Please set down, with no changes, every line of the material below from the one containing "Click Situer sur" through the end. Skip the pictures.

___ The records

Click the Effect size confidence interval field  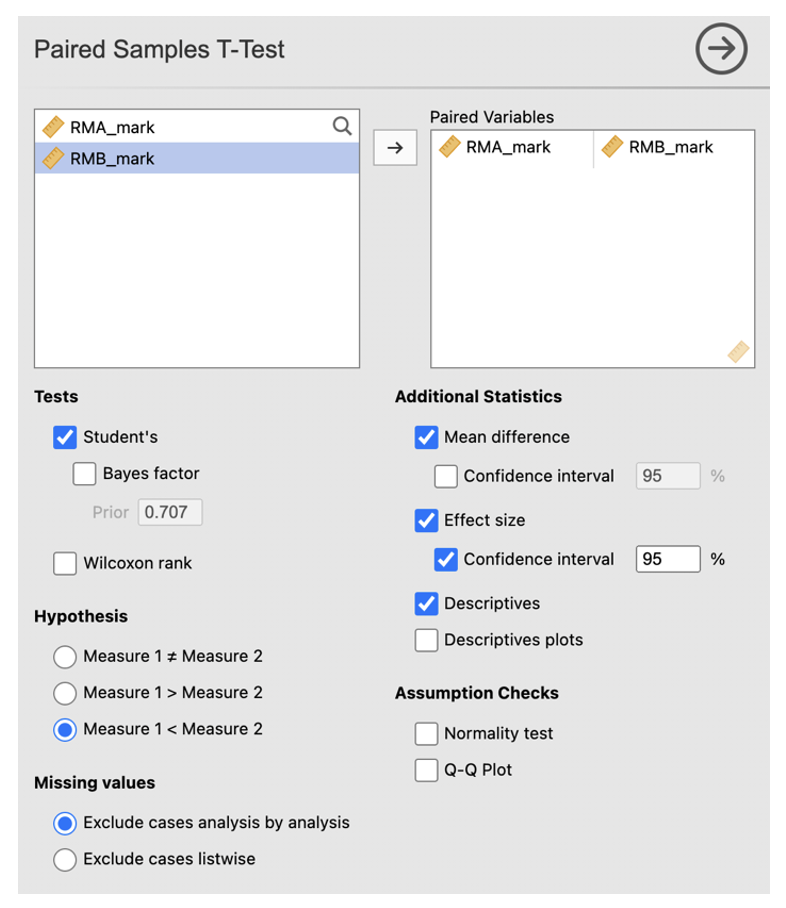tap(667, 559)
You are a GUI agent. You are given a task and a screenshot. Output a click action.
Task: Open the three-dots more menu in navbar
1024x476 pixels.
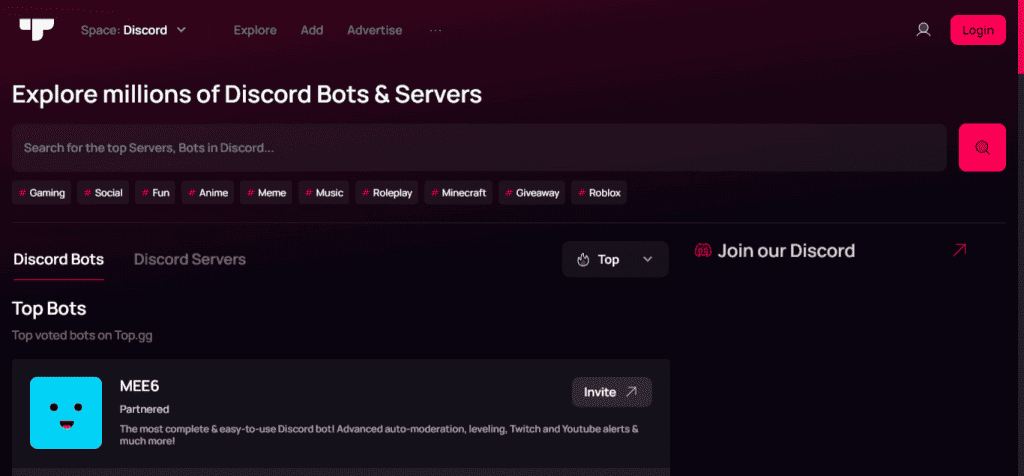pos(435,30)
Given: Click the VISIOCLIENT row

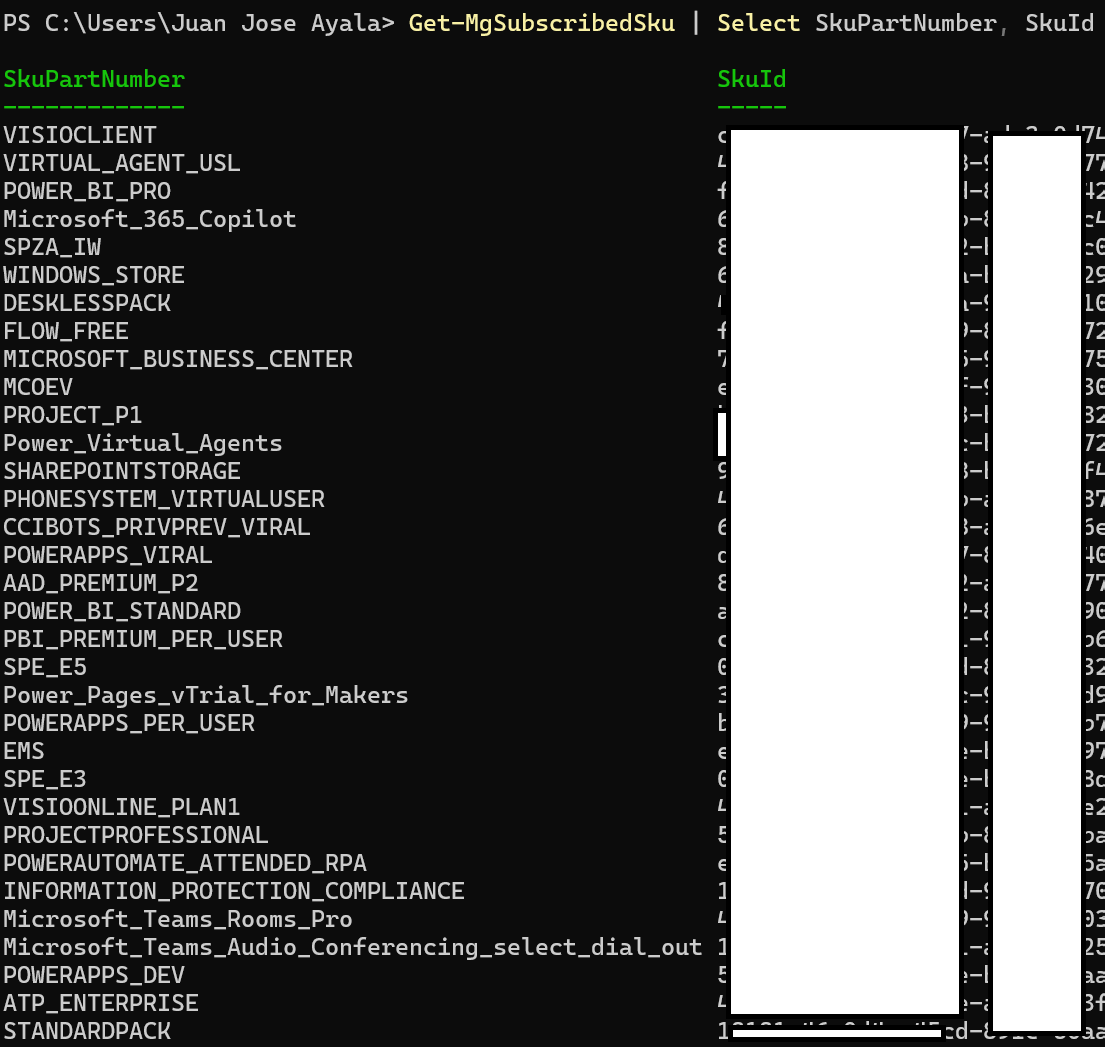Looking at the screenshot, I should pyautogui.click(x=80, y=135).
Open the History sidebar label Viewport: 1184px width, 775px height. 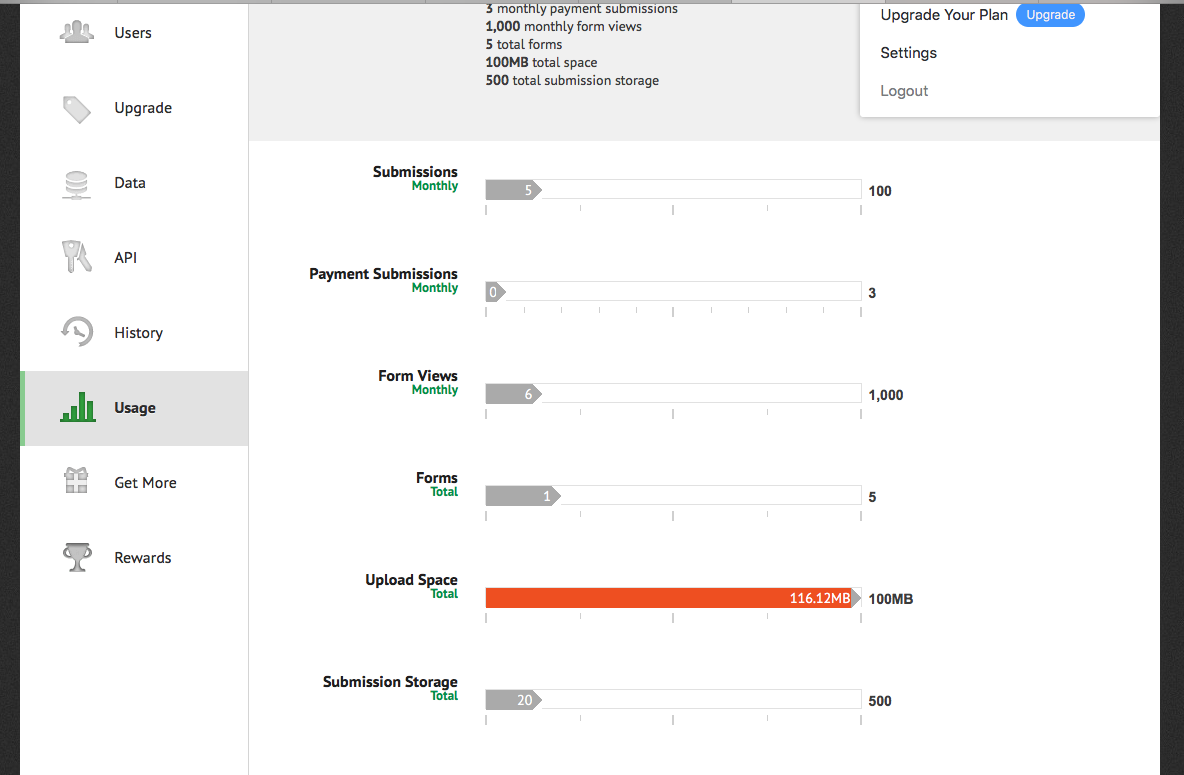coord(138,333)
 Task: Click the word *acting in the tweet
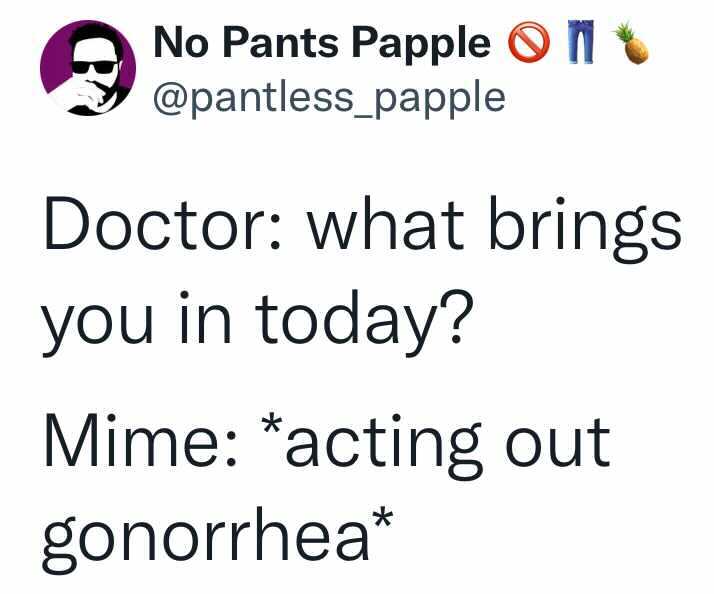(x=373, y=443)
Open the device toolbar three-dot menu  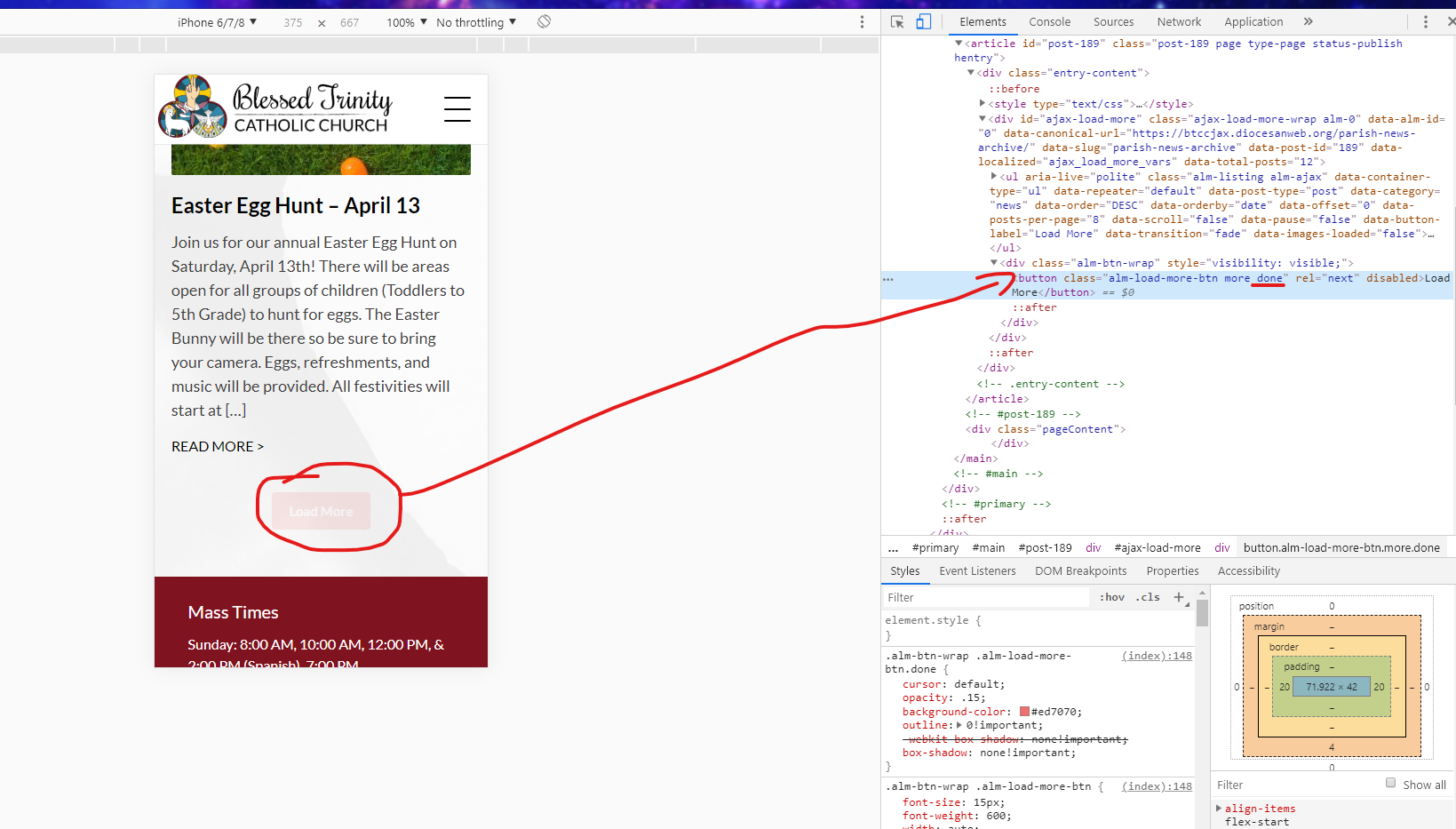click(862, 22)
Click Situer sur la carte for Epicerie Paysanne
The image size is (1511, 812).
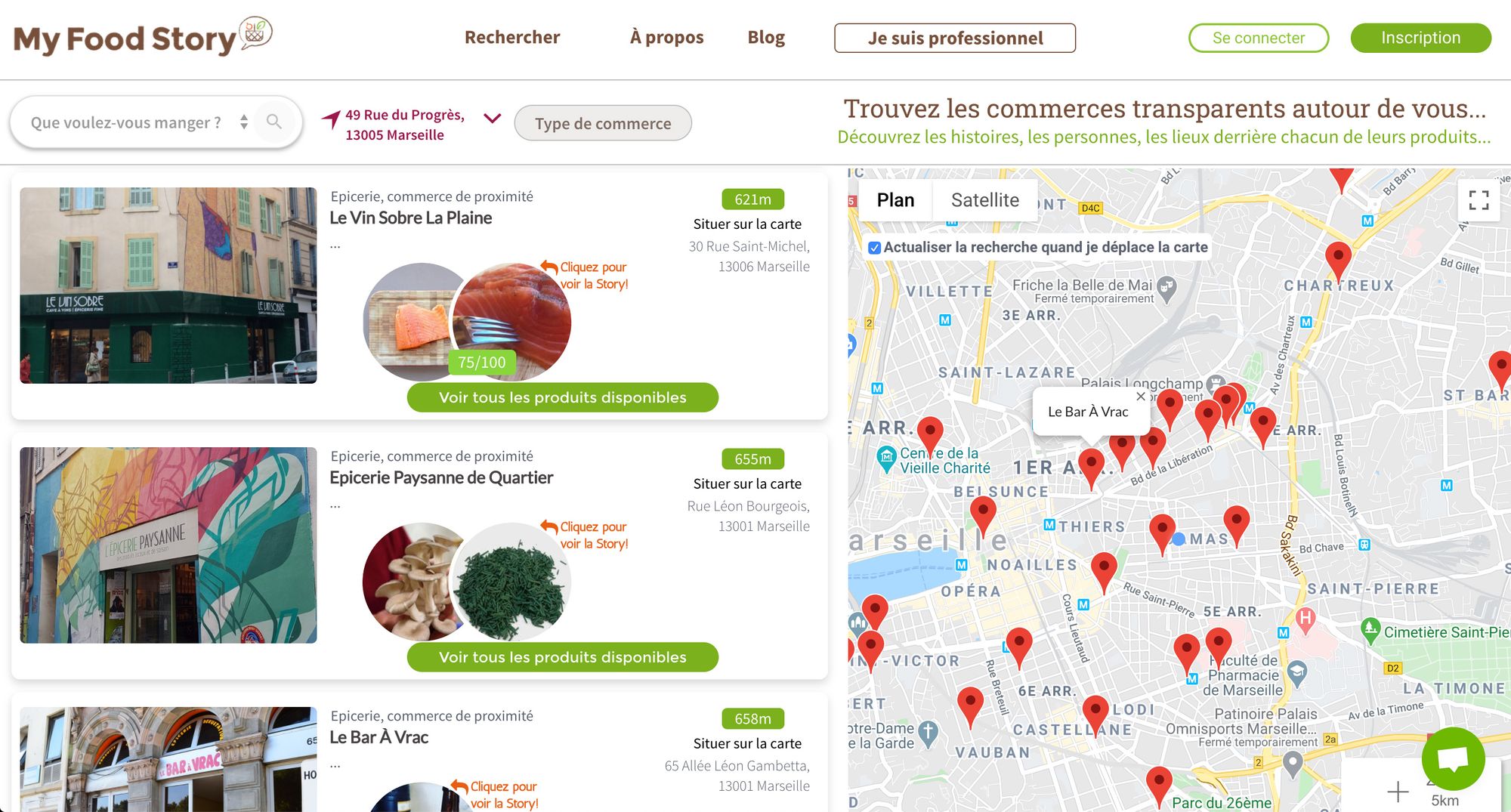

______

Output of the exercise:
Click Situer sur la carte for Epicerie Paysanne
The image size is (1511, 812).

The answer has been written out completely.